TASK LIST –
[a] Translate this sentence from the GridIron Master article into Spanish: "It combines the strategic elements of gridiron football (American and Canadian football) with chess."
[b] Decide whether each statement agrees with the GridIron Master article. Answer yes or no for each, and quote the words of the article that decide it.
(i) The game was first published in 2007 by an American company.
(ii) The game board is a scale model of a real football field.
(iii) A game usually takes less than an hour to play.
[c] Continue the GridIron Master article from where it stops.

STUDY TEXT –
GridIron Master
- GridIron Master playing surface
- Players: 2-4
- Setup time: Less than 5 minutes
- Playing time: 90-120 minutes
- Chance: Low
- Age range: 10 years and up
- Skills: Some knowledge of American and/or Canadian football

= GridIron Master =

Football-themed board game

GridIron Master is a wooden board game invented by Brett Proud, Craig Proud, Paul Morin and Jordan Sampson. It was first published by Canadian company PHI Sports Games in 2007. It combines the strategic elements of gridiron football (American and Canadian football) with chess. The Canadian Edition of GridIron Master is licensed by the Canadian Football League Players' Association (CFLPA).

==Information==
The GridIron Master board is a scale model of a real football field (American football field and Canadian football field). It is a combination of the skill and strategy of football and chess that is for ages ten and up. As of 2013, the average price for both the American and Canadian versions of the game is about $30.

==Components==
The game includes the following components:
- One exact-to-scale football field that serves as the playing board
- Two Player Benches (one each for the Home and Visitors teams)

STORED DATA –

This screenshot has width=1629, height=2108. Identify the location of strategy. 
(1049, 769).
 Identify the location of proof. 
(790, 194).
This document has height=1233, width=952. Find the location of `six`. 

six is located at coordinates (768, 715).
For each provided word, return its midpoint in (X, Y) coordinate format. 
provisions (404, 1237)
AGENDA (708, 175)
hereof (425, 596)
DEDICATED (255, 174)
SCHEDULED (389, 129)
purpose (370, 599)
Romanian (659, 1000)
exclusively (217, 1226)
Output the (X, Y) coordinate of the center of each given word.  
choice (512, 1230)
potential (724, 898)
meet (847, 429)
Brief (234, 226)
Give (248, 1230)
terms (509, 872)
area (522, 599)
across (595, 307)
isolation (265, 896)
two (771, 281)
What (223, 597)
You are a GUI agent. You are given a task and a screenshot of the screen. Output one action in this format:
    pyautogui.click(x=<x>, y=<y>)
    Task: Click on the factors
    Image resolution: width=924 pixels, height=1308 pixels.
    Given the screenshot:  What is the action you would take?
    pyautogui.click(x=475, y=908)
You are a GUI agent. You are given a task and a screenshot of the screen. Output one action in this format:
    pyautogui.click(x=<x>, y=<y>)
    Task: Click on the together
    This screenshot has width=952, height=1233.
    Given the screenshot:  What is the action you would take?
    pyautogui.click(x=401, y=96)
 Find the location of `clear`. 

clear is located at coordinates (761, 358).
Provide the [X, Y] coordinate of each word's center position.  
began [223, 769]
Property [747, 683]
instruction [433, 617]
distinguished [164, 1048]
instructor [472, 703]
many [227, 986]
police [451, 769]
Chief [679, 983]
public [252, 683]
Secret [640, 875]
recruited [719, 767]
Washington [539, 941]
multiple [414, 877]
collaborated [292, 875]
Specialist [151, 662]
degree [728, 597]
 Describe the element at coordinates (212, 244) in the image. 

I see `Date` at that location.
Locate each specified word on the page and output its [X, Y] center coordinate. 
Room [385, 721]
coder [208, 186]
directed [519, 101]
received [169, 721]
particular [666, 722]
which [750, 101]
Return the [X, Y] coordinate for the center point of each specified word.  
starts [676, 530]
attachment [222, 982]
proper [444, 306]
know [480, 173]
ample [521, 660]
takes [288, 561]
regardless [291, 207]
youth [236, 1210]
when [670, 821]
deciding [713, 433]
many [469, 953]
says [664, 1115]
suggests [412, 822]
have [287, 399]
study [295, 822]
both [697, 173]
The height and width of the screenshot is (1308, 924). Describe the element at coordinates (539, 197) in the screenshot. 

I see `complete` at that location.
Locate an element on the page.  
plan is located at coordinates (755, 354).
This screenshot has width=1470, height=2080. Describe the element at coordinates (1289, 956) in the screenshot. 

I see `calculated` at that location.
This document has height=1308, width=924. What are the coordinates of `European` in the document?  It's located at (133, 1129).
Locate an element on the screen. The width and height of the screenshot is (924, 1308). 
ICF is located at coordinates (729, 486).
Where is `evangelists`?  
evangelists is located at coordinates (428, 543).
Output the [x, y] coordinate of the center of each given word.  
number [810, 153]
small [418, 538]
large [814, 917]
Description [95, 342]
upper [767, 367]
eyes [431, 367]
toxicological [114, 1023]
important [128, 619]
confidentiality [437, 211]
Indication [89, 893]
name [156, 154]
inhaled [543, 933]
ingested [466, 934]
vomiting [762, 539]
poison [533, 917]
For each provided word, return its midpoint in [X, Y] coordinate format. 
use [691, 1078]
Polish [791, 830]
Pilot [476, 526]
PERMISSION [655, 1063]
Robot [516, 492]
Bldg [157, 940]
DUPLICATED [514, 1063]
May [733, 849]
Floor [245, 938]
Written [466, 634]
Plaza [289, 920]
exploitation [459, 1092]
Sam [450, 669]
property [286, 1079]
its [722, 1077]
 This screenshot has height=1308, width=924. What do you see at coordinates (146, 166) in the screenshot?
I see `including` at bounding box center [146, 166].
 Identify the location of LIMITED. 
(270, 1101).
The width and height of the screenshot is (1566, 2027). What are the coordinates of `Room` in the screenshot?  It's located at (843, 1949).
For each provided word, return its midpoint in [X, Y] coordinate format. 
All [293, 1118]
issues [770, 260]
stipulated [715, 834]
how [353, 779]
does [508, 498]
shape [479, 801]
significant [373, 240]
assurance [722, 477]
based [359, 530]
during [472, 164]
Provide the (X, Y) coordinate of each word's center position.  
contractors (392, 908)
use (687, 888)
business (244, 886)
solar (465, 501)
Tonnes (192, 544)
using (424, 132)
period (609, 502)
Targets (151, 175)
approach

EXPECTED OUTPUTS –
[a] Combina los elementos estratégicos del fútbol de parrilla (fútbol americano y fútbol canadiense) con el ajedrez.

[b]
(i) No: "It was first published by Canadian company PHI Sports Games in 2007."
(ii) Yes: "The GridIron Master board is a scale model of a real football field"
(iii) No: "Playing time: 90-120 minutes"

[c]
- Two sets of 20 Player Pieces (for the Home and Visitors teams) each consisting of:
- 5 Offensive Linemen
- 4 Defensive Linemen
- 3 Tight Ends / Outside Linebackers
- 6 Wide Receivers / Defensive Backs
- 1 Slotback / Safety
- 1 Quarterback / Middle Linebacker
- Four Flat-piece Footballs
- Four Football-shaped Dice
- Two Dice Sheets
- Sample Offensive and Defensive Formations
- One football-shaped Coin
- One GridIron Master Scoreboard
- One GridIron Master Game Guide

==Game play==
For a regular game, each quarter of the game is defined to be two total ball possessions for either team. For a timed game, each half is to be played over one hour. It is recommend a 20-second play-clock be used. Each player is given three timeouts per half. Timeouts are supposed to last a maximum of three minutes. A 'Delay of Game' penalty of five yards will be called on any player taking longer than twenty seconds to make their next move. This penalty should be added to the end of the play.